Вот именно! Ну не умора ли! Ларивьер расцветает пышным цветом, превращаясь в великую писательницу! В сенсационного автора канадийского бестселлера! Ее новелла «Ожерелье» («La rivière de diamants») стала хрестоматийным произведением для женских школ, а цветистый псевдоним «Гийом де Мопарнас» (пропущенное «н» делало звучание более intime[190]) был известен повсюду от Квебека до Калуги. На своем причудливом английском мадемуазель характеризовала это так: «Грянула слава, повалили рубли, хлынули доллары» (в ту пору в Восточной Эстотиландии были в ходу обе валюты); при этом добропорядочная Ида мало того что не бросила Марину, в которую, увидев ее в «Билитис», раз и навсегда платонически влюбилась, но корила себя за то, что позабыла про Люсетт, с головой погрузившись в Литературу; в результате ныне мадемуазель в порыве высвобожденного энтузиазма уделяла той гораздо больше внимания, чем некогда бедняжке (по словам Ады) Аде в ее двенадцать по окончании первого (жалкого) семестра школьных занятий. Какой же Ван идиот: как мог он подозревать Кордулу! Невинную, кроткую, тишайшую маленькую Кордулу де Прэ, тогда как Ада дважды, трижды и разными шифрами втолковывала ему, что выдумала эту противную, ластящуюся школьную подружку, когда надо было буквально оторвать себя от него, лишь обозначив возможность — с прицелом, так сказать, на будущее — существования девицы такого рода. Как бы выговаривая для себя своеобразный чек на предъявителя.
— Что ж, ты его получила, — сказал Ван. — А теперь чек аннулирован. И нового не дождешься. Но все-таки, почему ты бежала за жирным Перси, что-нибудь важное?
— Да, очень! — ответила Ада, подхватывая нижней губой медовую капельку. — Его мать ждала у дорофона, и он просил, пожалуйста, скажи, что я выехал домой, а я про все забыла и кинулась к тебе целоваться.
— В Риверлейн, — заметил Ван, — у нас это звалось Правда-Бублик: правда истинная, вокруг сплошная правда, а посреди дырка.
— Ненавижу! — вскричала Ада и тут же сделала гримаску: «внимание», так как в дверях показался сбривший усы Бутейан — без ливреи, без галстука, в малиновых подтяжках, высоко на груди подхватывавших его темные, туго обтягивающие торс панталоны. Пообещав принести кофе, Бутейан удалился.
— Позволь спросить тебя, дражайший Ван, позволь и тебя спросить!
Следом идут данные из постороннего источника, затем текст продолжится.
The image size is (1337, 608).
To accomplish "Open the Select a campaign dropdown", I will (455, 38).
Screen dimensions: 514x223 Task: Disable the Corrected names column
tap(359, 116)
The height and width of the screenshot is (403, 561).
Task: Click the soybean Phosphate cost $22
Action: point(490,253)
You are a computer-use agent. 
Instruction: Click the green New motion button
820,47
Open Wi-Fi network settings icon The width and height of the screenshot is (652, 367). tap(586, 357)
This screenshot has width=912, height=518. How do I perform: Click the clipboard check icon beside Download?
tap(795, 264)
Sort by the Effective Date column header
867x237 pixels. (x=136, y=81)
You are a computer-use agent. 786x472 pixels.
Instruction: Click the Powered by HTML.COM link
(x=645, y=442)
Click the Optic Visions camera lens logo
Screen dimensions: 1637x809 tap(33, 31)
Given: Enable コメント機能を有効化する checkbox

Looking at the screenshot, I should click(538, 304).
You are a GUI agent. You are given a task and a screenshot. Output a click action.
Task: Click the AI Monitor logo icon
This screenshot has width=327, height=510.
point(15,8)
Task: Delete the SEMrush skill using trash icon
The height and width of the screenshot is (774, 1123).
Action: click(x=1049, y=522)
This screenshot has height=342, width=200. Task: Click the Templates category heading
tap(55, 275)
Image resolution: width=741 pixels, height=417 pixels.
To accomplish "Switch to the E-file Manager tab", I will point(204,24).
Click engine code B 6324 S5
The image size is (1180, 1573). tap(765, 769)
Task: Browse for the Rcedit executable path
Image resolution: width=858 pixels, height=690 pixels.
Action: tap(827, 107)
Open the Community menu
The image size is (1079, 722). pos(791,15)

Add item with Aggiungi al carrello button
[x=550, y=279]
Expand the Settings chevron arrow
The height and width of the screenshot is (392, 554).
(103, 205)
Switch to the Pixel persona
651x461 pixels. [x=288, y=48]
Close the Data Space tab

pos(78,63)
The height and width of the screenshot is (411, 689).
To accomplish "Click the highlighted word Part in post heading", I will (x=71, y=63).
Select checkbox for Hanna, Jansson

Сколько раз Ван изменял мне с сентября 1884 года?
— Шестьсот тринадцать, — ответил Ван. — С не менее чем двумя сотнями шлюх, но обходясь исключительно ласками. Я остался совершенно верным тебе, так как все это были лишь «обманопуляции» (притворные, ничего не стоившие поглаживания непамятных холодных рук).
Вошел дворецкий, на сей раз в полном облаченье, неся кофе и тосты. И еще «Ладор-газетт». С фотографией Марины и ластившегося к ней юного актера латинской наружности.
— Фу-у! — воскликнула Ада. — Совсем позабыла. Он приезжает сегодня с каким-то киношником, значит, весь день насмарку. Ну вот, ко мне вернулись бодрость и свежесть! — заявила она (после третьей чашки кофе). — Сейчас всего лишь без десяти семь. Можем совершить восхитительную прогулку по саду; там есть пара мест, которые, возможно, тебе знакомы.
— Любовь моя! — сказал Ван. — Моя призрачная орхидея, мой дивный пузырничек! Я не спал две ночи подряд — в первую представлял, что будет в следующую, и эта следующая оказалась еще прекрасней, чем я себе представлял. На данный момент я пресыщен тобой.
— Комплимент не слишком удачный! — заметила Ада и громко звякнула колокольчиком, чтоб принесли еще тостов.
— Как известный венецианец, я отвесил тебе восемь комплиментов…>{69}
— Какое мне дело до всяких пошлых венецианцев! Ты, милый Ван, стал такой грубый, такой странный…
— Прости, — сказал он вставая. — Сам не знаю, что болтаю. Я зверски устал, увидимся за ленчем.
— Сегодня не будет никакого ленча, — отозвалась Ада. — Будет легкая суматошная закуска у бассейна, и весь день всякие липкие ликеры.
Он хотел было поцеловать ее в шелковистый затылок, но тут явился Бутейан, и, пока Ада сердито выговаривала ему за скудное количество принесенных тостов, Ван выскользнул из комнаты.